### Set problem
Pick out every line below that contains the string "group".

### Records supplied
○ ○ ○ ○ ○ ○ ○
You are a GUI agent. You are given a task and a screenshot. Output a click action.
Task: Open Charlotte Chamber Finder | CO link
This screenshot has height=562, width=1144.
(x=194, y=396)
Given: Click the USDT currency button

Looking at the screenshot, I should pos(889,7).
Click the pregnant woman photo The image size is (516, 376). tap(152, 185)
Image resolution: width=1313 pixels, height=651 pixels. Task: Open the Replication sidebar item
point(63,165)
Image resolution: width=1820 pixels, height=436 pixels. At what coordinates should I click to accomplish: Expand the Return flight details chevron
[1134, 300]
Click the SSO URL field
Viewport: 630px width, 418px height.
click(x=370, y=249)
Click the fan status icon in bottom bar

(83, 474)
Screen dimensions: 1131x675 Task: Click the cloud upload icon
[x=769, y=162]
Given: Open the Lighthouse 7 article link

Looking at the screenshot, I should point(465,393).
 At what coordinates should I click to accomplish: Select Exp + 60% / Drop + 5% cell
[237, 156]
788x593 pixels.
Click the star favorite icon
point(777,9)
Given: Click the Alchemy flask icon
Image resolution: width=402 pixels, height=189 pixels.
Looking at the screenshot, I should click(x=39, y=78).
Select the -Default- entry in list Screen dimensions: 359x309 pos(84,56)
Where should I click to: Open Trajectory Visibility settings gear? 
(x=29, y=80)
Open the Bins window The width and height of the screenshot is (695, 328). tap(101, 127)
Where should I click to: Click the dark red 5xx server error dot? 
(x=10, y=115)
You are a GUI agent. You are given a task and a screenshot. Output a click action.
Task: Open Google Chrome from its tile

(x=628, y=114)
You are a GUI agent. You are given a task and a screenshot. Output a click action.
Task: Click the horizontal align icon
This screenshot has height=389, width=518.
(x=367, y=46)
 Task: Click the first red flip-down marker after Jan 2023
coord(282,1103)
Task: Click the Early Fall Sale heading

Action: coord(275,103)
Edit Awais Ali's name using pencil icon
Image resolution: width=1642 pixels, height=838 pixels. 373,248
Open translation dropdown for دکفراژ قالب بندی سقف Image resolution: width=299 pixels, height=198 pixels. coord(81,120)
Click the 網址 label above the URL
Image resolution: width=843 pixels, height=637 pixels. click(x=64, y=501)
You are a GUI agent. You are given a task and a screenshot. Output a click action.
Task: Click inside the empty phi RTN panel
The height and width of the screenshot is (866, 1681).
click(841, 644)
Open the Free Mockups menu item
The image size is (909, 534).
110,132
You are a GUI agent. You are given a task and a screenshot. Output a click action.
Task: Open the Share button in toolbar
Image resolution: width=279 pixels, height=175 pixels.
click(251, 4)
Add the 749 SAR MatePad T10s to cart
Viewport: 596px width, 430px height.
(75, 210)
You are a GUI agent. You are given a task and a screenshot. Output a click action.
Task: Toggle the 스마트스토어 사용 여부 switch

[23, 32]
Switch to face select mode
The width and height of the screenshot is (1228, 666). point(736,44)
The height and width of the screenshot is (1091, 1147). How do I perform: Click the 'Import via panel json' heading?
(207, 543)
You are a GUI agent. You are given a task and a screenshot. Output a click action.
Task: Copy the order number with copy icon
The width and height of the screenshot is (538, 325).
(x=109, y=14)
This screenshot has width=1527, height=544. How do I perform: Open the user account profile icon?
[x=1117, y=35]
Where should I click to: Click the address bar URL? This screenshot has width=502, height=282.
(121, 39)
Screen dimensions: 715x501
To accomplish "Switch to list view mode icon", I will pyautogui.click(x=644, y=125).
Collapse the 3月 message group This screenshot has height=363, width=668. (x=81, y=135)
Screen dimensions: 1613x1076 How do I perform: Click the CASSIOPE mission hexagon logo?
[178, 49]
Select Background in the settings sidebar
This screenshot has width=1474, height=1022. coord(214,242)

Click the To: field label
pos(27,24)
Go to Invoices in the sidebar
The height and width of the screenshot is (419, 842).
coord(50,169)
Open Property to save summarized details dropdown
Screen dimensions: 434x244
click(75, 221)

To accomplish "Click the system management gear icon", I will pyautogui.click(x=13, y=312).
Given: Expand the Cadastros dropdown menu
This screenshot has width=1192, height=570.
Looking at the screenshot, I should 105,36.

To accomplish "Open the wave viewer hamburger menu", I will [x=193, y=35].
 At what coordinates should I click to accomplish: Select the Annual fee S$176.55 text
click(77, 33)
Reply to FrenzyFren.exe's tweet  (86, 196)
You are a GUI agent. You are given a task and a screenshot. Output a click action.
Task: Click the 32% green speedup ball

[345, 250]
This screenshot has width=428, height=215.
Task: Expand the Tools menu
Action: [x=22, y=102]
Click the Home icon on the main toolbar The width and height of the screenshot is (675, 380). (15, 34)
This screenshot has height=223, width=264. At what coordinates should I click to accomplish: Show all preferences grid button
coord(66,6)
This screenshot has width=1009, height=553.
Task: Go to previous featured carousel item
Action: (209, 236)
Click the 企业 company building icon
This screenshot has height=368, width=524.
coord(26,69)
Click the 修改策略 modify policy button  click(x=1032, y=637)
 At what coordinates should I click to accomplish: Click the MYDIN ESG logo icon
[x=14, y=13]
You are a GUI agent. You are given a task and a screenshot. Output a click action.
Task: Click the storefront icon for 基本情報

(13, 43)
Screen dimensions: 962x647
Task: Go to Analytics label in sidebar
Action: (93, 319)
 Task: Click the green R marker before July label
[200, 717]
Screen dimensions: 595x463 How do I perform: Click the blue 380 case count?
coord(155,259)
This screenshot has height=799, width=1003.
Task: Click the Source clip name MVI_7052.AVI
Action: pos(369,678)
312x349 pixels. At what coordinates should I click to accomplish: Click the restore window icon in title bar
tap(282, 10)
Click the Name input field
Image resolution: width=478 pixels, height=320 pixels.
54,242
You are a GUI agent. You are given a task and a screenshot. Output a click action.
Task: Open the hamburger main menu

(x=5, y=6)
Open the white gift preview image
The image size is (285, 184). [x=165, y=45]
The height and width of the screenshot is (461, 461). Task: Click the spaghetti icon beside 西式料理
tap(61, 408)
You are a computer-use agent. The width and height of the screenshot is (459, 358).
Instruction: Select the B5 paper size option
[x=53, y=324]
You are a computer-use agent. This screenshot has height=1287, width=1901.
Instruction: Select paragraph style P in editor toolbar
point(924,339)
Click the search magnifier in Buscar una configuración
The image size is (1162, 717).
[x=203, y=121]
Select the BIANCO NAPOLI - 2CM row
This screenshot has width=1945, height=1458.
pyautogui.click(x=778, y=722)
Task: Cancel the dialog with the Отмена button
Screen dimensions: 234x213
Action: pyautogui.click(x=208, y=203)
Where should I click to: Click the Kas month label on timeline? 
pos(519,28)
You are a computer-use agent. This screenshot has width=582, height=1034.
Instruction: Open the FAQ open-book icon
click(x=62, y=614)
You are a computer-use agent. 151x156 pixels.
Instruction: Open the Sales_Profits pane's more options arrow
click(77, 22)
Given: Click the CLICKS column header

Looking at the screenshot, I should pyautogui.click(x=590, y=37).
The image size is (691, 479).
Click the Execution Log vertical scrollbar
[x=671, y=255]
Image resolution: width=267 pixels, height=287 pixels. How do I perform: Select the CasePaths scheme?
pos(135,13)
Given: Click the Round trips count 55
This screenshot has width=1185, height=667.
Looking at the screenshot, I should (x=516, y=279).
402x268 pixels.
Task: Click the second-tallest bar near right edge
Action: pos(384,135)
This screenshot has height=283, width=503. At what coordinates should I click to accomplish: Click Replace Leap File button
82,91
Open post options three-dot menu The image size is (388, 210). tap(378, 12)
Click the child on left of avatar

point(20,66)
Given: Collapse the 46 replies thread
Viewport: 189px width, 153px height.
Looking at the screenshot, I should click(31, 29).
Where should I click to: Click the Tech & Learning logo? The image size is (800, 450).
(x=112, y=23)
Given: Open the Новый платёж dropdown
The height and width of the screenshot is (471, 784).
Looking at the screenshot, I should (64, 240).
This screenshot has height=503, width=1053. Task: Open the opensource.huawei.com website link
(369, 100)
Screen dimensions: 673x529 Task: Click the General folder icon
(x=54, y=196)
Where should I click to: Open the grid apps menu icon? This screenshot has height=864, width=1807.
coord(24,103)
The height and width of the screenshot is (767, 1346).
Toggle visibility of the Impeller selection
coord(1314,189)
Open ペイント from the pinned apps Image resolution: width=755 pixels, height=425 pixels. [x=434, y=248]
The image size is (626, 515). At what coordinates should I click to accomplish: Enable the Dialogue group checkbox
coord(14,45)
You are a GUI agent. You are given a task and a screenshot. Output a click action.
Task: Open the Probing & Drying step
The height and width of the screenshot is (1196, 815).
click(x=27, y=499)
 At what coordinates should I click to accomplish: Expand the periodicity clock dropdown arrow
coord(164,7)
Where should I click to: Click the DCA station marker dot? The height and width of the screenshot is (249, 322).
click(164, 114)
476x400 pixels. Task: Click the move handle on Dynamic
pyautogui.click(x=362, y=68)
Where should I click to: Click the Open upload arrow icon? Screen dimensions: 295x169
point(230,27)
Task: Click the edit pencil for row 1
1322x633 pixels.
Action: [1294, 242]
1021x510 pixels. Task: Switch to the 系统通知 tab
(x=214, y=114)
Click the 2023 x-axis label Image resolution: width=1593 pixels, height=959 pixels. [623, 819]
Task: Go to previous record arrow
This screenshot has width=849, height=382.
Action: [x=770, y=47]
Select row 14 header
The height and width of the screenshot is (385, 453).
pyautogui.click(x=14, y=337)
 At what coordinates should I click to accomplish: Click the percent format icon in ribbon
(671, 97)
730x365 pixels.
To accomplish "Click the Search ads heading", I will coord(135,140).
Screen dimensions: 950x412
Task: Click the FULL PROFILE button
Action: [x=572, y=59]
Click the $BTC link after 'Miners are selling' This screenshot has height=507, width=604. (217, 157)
○ ○ ○ ○ ○ ○ ○
### Exercise answer
Collapse the 3月 message group This screenshot has height=363, width=668. (x=81, y=135)
The image size is (626, 515). At what coordinates should I click to accomplish: Enable the Dialogue group checkbox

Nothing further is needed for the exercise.